The functional specificity of each PKC isoform is determined in part by the differential localization of the isozyme-specific RACKS. RACKS, which anchor activated PKC isozymes in close proximity to its selective substrates, are not PKC substrates. Proteins that interact with PKC include proteins localizing PKC to a specific intracellular site (e.g., RACKS and RICKS), protein kinases (e.g., Raf1, Btk, S6 kinase, PKD, PDK1, PKF, and Fyn), substrate proteins (e.g., MARCKS and STICKS), and other proteins with unique functions (25, 50–54). Several proteins have specifically been shown to interact with PKCε (51, 54). Our results (Figs. 4 and 5) indicate that PKCε interacts with Stat3 and phosphorylates Stat3Ser727. PKCε-mediated phosphorylation of Stat3Ser727 may be an essential component of constitutive activation of Stat3 in a wide variety of human cancers (14–18).
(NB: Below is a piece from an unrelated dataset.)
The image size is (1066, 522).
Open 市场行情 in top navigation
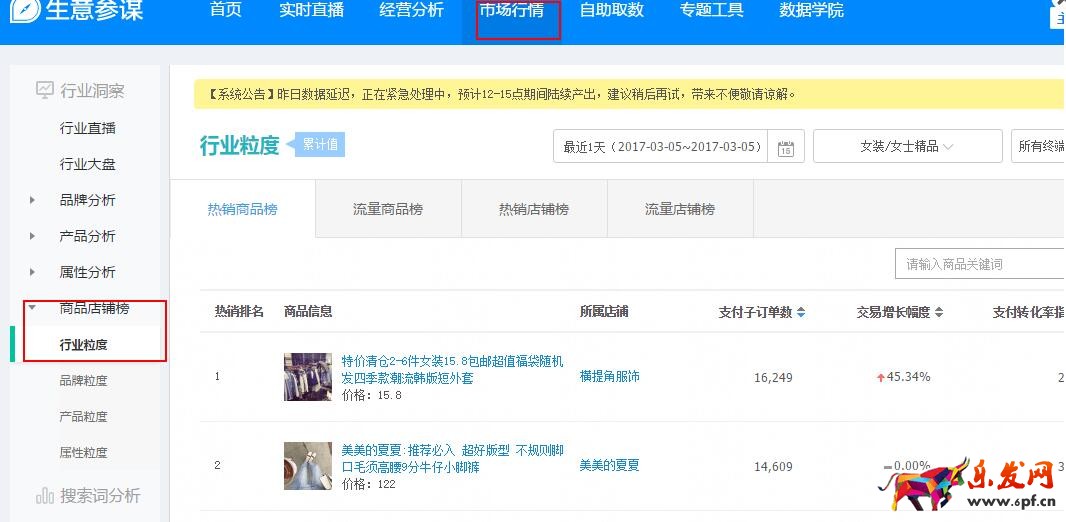[512, 11]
The mechanism by which Stat3 is constitutively activated in prostate cancer can be possibly explained as shown in Fig. 6. Stat3 activation, which involves dimerization, nuclear translocation, DNA binding, and transactivation of transcription, requires phosphorylation of both Tyr⁷⁰⁵ and Ser⁷²⁷ (8–12). Stat3Tyr705 phosphorylation is mediated by a wide variety of growth factors (e.g., IL-6). IL-6 has been characterized as a prostate exocrine gene product that interacts with its receptors, activates AR, and regulates prostate cancer cell proliferation. IL-6 signaling is mediated through JAK, Stat3, as well as MAPK, which induces AR-mediated gene activation in prostate cancer (12, 13). JAK-Stat is the classic pathway that has been shown to mediate cellular responses to a variety of cytokines, including IL-6. In response to IL-6, Stat3 is transiently associated with gp130 and subsequently phosphorylated by JAKs on Tyr⁷⁰⁵ of Stat3. Stat3 represents an important regulator of IL-6–targeted gene expression. PKCε-mediated Stat3 Ser⁷²⁷ phosphorylation is essential for both optimal DNA-binding and transcriptional activities of Stat3 (Fig. 6).
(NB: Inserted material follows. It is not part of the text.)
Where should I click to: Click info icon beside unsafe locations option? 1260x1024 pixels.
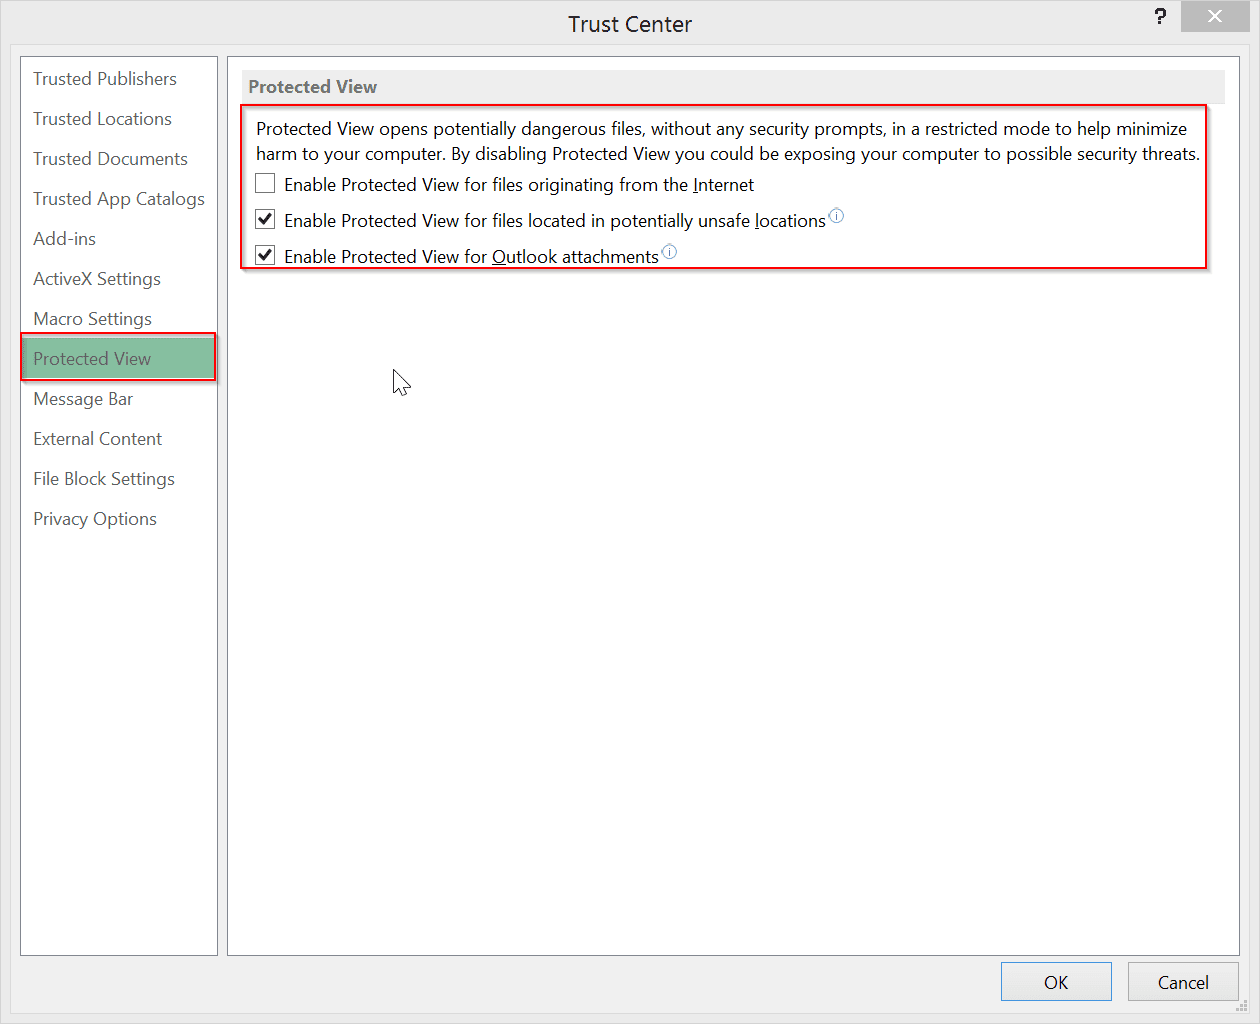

In summary, PKCε and constitutively activated Stat3 are key components in the mechanisms involved in transition of androgen-dependent prostate cancer to androgen-independent prostate cancer (45). We have made the novel observation that PKCε associates with Stat3 and regulates Stat3 activation (Figs. 1, 4, and 5). PKCε activation transduces multiple signals involving inhibition of apoptotic pathways and promotion of cell survival pathways (Figs. 3 and 6). PKCε-mediated cell survival pathway involves constitutive activation of Stat3. PKCε is an initial signal that regulates activation of Stat3. PKCε and Stat3, the proteins with oncogenic traits, should be explored as potential targets for prevention of androgen-independent prostate cancer.
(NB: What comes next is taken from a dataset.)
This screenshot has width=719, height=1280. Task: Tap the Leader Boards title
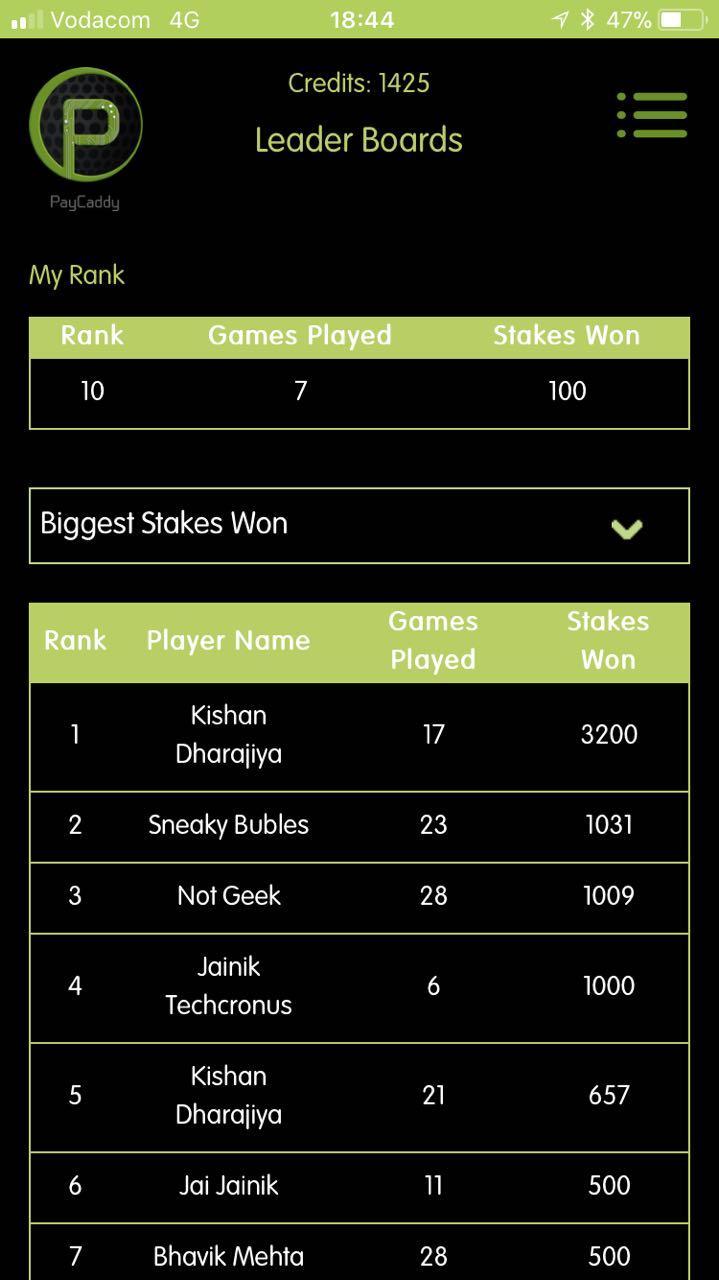359,140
Grant support: Department of Defense grant W81XWH and NIH grant CA35368 (A.K. Verma).

The costs of publication of this article were defrayed in part by the payment of page charges. This article must therefore be hereby marked advertisement in accordance with 18 U.S.C. Section 1734 solely to indicate this fact.

We thank David B. Pierce for expert technical assistance.